── LESETEXT
5 Olaf // Mrz 14, 2011 at 15:46
Hat denn der LKW-Fahrer geblinkt? Scheint ja auch immer mehr aus der Mode zu geraten, und das Unglück hätte womöglich verhindert werden können, aber nicht durch ein bisschen Styropor am Kopf. Aber die Polizei blinkt ja selbst erfahrungsgemäß oft nicht.
6 siggi // Mrz 14, 2011 at 16:51
Wenn man dann noch bedenkt, dass die Radwegbenutzungspflicht dort illegal angeordnet wurde, der Radweg nicht den baulichen Bestimmungen entspricht und in den Verkehrsbehörden garantiert schon die nächste Radwegfalle geplant wird, dann kann schon den Eindruck bekommen hier hätte man es mit einer terrorristischen Vereinigung zu tun.
Wann findet sich denn endlich mal ein Rechtsanwalt der, in solchen Fällen, die wahren Täter vor den Staatsanwalt zieht.
7 Patrick Kaster // Mrz 14, 2011 at 18:10
Eine kleine Korrektur sei angebracht:
Der tödliche Lkw-Unfall ist noch garnicht auf Velo2010 erfaßt.
────
Schreiben Sie aus den Leserkommentaren zum Lkw-Unfall den Abschnitt von „5 Olaf // Mrz“ bis „den Staatsanwalt zieht.“ wortgetreu ab.
── MATERIALTEIL
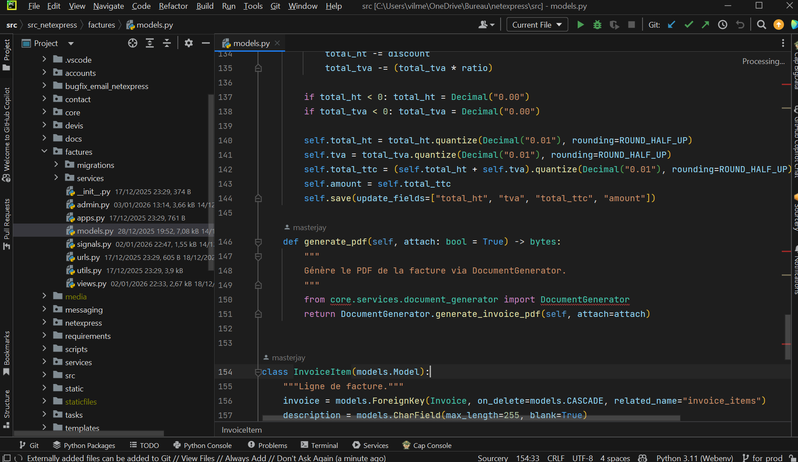Screen dimensions: 798x462
Task: Hide the Project tool window
Action: coord(205,43)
────
- LÖSUNG:
5 Olaf // Mrz 14, 2011 at 15:46
Hat denn der LKW-Fahrer geblinkt? Scheint ja auch immer mehr aus der Mode zu geraten, und das Unglück hätte womöglich verhindert werden können, aber nicht durch ein bisschen Styropor am Kopf. Aber die Polizei blinkt ja selbst erfahrungsgemäß oft nicht.
6 siggi // Mrz 14, 2011 at 16:51
Wenn man dann noch bedenkt, dass die Radwegbenutzungspflicht dort illegal angeordnet wurde, der Radweg nicht den baulichen Bestimmungen entspricht und in den Verkehrsbehörden garantiert schon die nächste Radwegfalle geplant wird, dann kann schon den Eindruck bekommen hier hätte man es mit einer terrorristischen Vereinigung zu tun.
Wann findet sich denn endlich mal ein Rechtsanwalt der, in solchen Fällen, die wahren Täter vor den Staatsanwalt zieht.